This is the #1 most ‘overlooked’ skill for kids with high emotional intelligence

Out of everything we can teach our children, the hardest thing to teach isn’t necessarily reading, writing, or arithmetic, but emotional intelligence. Having emotional intelligence definitely isn’t a skill that can come all at once (or ever if we look at some adults), but it is something that has to be taught from a young age and nurtured throughout our children’s lives.

Alyssa Blask Campbell, a parenting and emotional development expert with a masters degree in early childhood education says in an article she wrote for CNBC that she and co-contributor Lauren Stauble, assistant professor of early childhood education at Bunker Hill Community College and co-author of Tiny Humans, Big Emotions hear the same question all the time when it comes to working with parents.

“How do we raise emotionally intelligent kids?”
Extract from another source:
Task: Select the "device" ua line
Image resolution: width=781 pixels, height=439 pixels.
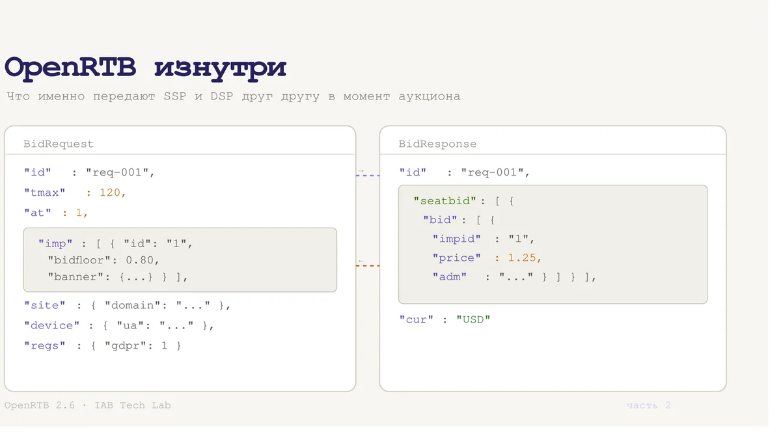Action: pos(119,325)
Their answer? “Kids with high emotional intelligence have the tools they need to navigate their feelings and relationships in a healthy and secure way. Key components include self-awareness, self-regulation and motivation,” they said in the article.

However, surprisingly, the most overlooked tool is empathy, they said.

There are four empathy skills parents of children with high emotional intelligence teach their children starting from a young age, they said. Parents teach these highly emotionally intelligent children how to take on other perspectives, how to avoid being judgmental, how to recognize emotions, and how to communicate understanding.

But the most important way to teach empathy is to show it yourself, they said.

“​​Just as we build self-regulation skills by co-regulating with a child, we teach emotional intelligence by responding to children with empathy,” the article noted.

“Connect with your child and imagine what the message underneath their behavior might be. Trust that they are kind humans and allow them to make mistakes,” they said. “When you do this, you teach them that your love for them is unconditional.”

And most importantly, they said to always remember to say “I love you.”

“It’s impossible to spoil kids with love. We promise that you can never say those words too much.”